[Data excerpts]
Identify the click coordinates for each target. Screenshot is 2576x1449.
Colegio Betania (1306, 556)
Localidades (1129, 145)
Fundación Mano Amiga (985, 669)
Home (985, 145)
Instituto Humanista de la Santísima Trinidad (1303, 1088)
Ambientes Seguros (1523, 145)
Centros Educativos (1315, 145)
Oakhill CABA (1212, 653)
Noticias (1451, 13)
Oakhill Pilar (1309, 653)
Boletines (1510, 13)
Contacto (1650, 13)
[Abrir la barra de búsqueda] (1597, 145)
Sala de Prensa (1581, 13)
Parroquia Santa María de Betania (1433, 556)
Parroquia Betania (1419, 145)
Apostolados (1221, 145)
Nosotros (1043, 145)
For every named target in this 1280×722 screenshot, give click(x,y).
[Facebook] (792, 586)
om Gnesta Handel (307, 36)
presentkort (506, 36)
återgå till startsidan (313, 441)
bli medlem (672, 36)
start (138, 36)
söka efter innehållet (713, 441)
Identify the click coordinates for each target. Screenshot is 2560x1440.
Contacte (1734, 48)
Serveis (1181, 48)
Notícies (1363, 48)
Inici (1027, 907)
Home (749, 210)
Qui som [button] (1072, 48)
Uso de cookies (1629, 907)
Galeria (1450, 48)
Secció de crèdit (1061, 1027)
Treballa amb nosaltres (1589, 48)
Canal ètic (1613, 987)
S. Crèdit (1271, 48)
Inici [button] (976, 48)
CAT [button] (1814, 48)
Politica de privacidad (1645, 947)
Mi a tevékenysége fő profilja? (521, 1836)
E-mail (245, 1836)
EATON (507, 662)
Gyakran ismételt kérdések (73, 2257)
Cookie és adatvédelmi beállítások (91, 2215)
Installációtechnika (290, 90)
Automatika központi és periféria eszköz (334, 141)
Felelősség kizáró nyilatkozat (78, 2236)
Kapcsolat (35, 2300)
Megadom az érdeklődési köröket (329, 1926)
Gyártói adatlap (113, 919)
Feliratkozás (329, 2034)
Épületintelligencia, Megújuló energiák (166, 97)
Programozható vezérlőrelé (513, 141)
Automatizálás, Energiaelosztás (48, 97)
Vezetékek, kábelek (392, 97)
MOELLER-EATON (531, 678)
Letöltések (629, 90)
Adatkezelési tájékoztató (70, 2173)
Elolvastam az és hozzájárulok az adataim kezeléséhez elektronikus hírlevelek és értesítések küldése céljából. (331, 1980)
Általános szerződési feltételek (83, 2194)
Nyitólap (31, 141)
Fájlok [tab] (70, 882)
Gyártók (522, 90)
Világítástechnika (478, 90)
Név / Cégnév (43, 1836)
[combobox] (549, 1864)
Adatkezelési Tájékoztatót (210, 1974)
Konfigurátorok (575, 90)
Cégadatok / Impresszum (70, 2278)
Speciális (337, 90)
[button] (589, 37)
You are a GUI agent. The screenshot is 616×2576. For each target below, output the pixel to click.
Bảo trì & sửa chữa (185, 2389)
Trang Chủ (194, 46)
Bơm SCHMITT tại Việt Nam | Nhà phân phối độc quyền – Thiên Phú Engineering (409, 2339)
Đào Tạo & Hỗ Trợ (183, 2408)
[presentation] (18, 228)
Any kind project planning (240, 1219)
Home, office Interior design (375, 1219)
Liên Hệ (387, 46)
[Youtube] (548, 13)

| Activity |
The lines from the top of the data above down to the line containing "Kapcsolat (35, 2300)" are to be copied exactly; no other line should appear.

| Task output |
Identify the click coordinates for each target. Screenshot is 2576x1449.
Colegio Betania (1306, 556)
Localidades (1129, 145)
Fundación Mano Amiga (985, 669)
Home (985, 145)
Instituto Humanista de la Santísima Trinidad (1303, 1088)
Ambientes Seguros (1523, 145)
Centros Educativos (1315, 145)
Oakhill CABA (1212, 653)
Noticias (1451, 13)
Oakhill Pilar (1309, 653)
Boletines (1510, 13)
Contacto (1650, 13)
[Abrir la barra de búsqueda] (1597, 145)
Sala de Prensa (1581, 13)
Parroquia Santa María de Betania (1433, 556)
Parroquia Betania (1419, 145)
Apostolados (1221, 145)
Nosotros (1043, 145)
For every named target in this 1280×722 screenshot, give click(x,y).
[Facebook] (792, 586)
om Gnesta Handel (307, 36)
presentkort (506, 36)
återgå till startsidan (313, 441)
bli medlem (672, 36)
start (138, 36)
söka efter innehållet (713, 441)
Identify the click coordinates for each target. Screenshot is 2560x1440.
Contacte (1734, 48)
Serveis (1181, 48)
Notícies (1363, 48)
Inici (1027, 907)
Home (749, 210)
Qui som [button] (1072, 48)
Uso de cookies (1629, 907)
Galeria (1450, 48)
Secció de crèdit (1061, 1027)
Treballa amb nosaltres (1589, 48)
Canal ètic (1613, 987)
S. Crèdit (1271, 48)
Inici [button] (976, 48)
CAT [button] (1814, 48)
Politica de privacidad (1645, 947)
Mi a tevékenysége fő profilja? (521, 1836)
E-mail (245, 1836)
EATON (507, 662)
Gyakran ismételt kérdések (73, 2257)
Cookie és adatvédelmi beállítások (91, 2215)
Installációtechnika (290, 90)
Automatika központi és periféria eszköz (334, 141)
Felelősség kizáró nyilatkozat (78, 2236)
Kapcsolat (35, 2300)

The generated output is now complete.